Kalau kinerja sektor usaha (WP besar badan) itu sedang turun, misalnya, atau WP orang pribadi tengah mengalami masalah finansial, secara langsung atau tidak langsung akan berdampak ke penerimaan negara. Isu keberlangsungan (sustainability) penerimaan pemerintah dipertaruhkan di masa depan.
Besarnya kontribusi WP besar juga menunjukkan tingginya ketimpangan pendapatan maupun kekayaan di Indonesia. Indeks Gini memang menunjukkan tren penurunan selama beberapa tahun terakhir. Indeks Gini yang berbasis pada kekayaan –kalaupun datanya ada– tentu lebih tinggi lagi.
Ketimpangan distribusi pendapatan dan kekayaan berimbas pada struktur penerimaan pajak.
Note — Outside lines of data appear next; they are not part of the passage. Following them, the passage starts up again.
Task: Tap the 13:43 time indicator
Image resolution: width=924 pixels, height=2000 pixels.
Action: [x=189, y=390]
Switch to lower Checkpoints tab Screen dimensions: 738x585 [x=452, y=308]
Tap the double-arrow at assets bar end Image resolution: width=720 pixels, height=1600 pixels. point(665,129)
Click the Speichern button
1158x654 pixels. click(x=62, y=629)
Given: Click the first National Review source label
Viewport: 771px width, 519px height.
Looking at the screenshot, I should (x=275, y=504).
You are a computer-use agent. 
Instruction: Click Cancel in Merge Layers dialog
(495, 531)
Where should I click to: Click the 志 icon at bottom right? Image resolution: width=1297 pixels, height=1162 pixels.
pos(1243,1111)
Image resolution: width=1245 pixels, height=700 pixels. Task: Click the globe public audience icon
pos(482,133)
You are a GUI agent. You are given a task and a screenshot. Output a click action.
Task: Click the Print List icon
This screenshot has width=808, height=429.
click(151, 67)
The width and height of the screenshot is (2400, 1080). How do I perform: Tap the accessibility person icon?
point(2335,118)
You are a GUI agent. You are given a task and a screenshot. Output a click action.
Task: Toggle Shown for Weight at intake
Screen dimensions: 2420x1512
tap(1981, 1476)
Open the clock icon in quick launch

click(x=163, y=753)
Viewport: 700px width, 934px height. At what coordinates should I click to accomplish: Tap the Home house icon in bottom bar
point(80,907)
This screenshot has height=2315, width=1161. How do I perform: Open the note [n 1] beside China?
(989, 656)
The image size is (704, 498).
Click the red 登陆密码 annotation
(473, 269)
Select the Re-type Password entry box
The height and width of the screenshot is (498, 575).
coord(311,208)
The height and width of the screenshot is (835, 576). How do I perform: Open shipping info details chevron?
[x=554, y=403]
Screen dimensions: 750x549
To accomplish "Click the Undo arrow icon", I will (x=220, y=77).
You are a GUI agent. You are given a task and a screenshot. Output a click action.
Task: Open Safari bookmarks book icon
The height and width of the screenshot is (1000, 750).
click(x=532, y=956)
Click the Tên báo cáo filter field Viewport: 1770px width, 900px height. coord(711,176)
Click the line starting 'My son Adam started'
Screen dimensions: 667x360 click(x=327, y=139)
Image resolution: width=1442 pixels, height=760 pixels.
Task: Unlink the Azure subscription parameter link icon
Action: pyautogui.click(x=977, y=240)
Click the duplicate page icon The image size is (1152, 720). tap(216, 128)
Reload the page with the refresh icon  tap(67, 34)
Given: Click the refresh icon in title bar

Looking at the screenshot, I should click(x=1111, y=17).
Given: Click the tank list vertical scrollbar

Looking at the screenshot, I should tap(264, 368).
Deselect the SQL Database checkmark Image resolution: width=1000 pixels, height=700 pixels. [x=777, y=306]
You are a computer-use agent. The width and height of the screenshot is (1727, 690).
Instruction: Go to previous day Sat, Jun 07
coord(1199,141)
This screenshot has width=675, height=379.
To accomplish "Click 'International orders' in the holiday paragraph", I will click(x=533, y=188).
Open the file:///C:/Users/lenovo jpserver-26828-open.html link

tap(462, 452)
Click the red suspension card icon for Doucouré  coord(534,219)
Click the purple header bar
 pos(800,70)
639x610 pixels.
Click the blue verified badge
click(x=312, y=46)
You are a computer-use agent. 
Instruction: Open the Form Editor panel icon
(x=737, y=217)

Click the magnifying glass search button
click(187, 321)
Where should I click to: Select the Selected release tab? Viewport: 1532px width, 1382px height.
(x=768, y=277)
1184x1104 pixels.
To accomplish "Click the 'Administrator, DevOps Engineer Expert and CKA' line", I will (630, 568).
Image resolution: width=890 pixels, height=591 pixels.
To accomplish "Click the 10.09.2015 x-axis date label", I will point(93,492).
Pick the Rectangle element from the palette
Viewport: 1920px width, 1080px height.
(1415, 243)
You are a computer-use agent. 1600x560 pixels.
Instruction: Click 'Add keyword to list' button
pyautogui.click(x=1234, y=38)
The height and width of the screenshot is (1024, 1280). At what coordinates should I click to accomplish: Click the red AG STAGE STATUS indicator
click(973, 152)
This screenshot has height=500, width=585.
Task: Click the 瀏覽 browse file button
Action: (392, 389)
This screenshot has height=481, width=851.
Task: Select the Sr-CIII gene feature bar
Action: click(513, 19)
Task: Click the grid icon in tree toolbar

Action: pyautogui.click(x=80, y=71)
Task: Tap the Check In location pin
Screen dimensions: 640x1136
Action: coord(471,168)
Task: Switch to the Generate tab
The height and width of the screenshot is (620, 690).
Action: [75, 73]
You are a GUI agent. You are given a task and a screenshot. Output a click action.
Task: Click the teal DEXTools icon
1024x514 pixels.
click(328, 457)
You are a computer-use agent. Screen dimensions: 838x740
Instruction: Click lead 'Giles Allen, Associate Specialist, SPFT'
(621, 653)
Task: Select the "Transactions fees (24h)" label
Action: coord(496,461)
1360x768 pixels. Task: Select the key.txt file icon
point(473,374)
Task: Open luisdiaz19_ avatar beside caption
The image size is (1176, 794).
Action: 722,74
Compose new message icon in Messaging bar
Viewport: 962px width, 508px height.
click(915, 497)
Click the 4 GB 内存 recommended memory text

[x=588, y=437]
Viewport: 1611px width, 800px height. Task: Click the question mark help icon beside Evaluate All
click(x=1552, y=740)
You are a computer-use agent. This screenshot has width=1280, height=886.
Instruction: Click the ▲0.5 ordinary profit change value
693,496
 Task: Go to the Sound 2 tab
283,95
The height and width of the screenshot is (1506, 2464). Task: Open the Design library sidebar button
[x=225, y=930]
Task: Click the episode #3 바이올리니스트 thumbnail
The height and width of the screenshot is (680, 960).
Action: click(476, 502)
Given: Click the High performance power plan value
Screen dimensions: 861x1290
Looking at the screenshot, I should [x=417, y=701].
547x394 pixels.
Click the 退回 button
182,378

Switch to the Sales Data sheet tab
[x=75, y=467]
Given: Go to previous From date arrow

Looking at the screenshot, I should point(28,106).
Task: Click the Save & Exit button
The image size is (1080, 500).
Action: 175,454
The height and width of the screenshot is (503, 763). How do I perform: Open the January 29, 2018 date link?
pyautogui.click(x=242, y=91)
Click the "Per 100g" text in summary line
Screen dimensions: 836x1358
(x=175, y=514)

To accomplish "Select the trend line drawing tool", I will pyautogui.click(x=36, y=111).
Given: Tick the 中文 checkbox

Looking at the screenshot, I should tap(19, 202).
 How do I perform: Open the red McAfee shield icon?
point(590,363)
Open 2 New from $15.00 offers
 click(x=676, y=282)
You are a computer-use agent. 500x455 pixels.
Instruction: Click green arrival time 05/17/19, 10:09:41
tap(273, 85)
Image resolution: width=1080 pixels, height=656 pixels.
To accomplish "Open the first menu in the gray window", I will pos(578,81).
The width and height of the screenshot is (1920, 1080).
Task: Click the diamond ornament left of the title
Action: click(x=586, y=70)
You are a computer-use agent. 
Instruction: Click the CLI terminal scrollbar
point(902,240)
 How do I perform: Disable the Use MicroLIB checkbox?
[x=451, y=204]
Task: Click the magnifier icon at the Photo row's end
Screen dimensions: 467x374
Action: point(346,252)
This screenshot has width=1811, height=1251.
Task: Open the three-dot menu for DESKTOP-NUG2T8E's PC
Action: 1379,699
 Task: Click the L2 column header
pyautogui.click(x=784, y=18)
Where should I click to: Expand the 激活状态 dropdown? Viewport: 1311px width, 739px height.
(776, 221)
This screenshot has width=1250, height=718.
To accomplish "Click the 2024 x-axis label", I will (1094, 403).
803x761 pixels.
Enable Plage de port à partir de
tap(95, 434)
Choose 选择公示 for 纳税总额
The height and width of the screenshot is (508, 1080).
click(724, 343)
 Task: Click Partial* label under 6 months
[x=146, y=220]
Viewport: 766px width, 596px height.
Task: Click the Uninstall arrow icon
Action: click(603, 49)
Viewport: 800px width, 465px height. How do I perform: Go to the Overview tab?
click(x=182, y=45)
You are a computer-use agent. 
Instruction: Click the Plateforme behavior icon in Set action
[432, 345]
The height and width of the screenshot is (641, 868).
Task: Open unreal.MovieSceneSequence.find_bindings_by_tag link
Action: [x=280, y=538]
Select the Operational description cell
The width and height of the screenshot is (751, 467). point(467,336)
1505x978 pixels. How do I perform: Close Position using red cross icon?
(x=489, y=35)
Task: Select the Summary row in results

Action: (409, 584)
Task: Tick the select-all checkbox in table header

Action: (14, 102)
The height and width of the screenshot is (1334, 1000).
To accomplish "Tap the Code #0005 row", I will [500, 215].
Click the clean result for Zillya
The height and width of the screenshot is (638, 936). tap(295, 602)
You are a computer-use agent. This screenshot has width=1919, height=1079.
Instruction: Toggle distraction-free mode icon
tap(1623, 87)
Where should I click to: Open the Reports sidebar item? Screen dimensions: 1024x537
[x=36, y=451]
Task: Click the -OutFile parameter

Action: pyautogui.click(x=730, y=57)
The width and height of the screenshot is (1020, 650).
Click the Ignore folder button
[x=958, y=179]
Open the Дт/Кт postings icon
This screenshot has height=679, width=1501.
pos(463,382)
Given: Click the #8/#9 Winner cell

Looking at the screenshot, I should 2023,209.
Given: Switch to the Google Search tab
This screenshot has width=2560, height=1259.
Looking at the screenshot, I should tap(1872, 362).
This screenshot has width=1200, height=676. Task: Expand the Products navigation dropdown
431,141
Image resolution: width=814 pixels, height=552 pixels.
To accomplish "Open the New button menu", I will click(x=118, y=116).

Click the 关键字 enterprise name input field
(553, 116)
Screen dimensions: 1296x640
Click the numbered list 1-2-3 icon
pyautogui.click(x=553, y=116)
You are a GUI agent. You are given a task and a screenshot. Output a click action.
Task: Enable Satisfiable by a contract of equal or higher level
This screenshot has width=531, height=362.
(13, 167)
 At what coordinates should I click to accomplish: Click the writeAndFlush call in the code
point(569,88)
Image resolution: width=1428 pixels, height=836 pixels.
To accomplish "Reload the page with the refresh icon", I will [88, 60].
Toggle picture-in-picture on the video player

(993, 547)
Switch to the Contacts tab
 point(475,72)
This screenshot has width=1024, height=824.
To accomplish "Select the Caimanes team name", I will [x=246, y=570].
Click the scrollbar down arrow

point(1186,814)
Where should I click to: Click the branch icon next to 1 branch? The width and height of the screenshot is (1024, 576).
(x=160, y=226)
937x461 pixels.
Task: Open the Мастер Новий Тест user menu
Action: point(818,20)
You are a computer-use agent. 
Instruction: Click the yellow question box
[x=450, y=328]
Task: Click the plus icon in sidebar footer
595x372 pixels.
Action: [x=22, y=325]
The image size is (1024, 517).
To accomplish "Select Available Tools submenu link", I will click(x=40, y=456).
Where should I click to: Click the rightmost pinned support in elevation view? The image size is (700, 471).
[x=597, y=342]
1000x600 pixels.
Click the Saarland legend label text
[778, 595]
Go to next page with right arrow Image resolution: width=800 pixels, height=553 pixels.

Dari sini muncul persoalan klasik ‘dahulu mana ayam dan telur’. Ketimpangan pendapatan menentukan besaran penerimaan perpajakan, sementara kebijakan perpajakan ditujukan untuk memperbaiki distribusi pendapatan.
Persoalan yang lebih krusial adalah telurnya sekarang berada dalam satu keranjang, jika pecah satu maka pecah semuanya. Intinya, struktur bangunan penerimaan perpajakan sangat rapuh. Perimbangan antara 24 WP besar badan dengan 6 WP besar orang pribadi sudah dengan sendirinya menjelaskan hal ini.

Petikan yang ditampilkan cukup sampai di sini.